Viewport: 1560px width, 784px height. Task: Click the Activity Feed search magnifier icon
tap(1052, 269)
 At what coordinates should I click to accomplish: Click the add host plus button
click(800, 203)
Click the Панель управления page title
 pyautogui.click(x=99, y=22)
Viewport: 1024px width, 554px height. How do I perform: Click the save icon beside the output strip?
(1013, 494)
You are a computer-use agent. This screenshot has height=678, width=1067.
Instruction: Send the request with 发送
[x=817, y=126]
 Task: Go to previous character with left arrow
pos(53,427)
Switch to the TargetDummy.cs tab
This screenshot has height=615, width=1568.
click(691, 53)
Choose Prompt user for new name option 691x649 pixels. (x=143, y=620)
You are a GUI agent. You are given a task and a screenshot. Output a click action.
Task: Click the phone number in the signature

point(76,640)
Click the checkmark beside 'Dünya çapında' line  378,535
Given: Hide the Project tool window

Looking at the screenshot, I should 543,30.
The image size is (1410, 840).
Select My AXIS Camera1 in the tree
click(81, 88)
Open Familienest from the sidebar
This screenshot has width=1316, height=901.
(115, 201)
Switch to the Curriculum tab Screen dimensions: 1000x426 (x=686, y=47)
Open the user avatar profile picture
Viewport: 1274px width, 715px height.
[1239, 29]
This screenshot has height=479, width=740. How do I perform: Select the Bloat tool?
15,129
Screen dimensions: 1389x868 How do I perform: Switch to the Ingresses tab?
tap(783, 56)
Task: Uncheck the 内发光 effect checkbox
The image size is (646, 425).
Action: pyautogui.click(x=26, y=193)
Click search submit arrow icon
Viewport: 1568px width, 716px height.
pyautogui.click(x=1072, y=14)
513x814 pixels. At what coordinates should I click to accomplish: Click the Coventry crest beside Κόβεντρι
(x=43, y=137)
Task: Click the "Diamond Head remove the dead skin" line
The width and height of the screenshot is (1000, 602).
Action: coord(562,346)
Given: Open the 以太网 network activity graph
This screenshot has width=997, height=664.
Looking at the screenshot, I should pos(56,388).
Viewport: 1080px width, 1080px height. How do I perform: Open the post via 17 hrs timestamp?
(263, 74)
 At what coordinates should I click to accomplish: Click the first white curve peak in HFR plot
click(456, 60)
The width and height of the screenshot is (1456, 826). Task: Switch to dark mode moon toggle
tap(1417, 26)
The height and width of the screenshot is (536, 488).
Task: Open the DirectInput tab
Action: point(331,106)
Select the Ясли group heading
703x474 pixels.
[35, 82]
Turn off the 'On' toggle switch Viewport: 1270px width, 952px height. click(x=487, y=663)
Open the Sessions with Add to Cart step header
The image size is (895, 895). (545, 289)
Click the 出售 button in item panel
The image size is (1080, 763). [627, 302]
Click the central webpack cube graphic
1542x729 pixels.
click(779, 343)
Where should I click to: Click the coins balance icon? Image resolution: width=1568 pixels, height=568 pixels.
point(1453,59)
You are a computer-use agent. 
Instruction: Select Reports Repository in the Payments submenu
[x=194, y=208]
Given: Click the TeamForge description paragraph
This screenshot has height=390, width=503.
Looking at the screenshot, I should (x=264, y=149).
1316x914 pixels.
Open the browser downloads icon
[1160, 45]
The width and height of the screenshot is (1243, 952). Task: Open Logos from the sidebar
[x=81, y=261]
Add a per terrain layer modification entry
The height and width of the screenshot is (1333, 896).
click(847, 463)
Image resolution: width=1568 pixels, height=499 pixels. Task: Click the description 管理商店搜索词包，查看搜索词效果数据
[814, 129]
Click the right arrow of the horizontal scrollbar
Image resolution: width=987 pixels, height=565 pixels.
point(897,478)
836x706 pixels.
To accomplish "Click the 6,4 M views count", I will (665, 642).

> _Description of the task_
Collect every line of the records that contains the string "coordinates", copying each line in full. Case counts.

> _Full answer_
 At what coordinates should I click to accomplish: Click the add host plus button
513x814 pixels. At what coordinates should I click to accomplish: Click the Coventry crest beside Κόβεντρι
 At what coordinates should I click to accomplish: Click the first white curve peak in HFR plot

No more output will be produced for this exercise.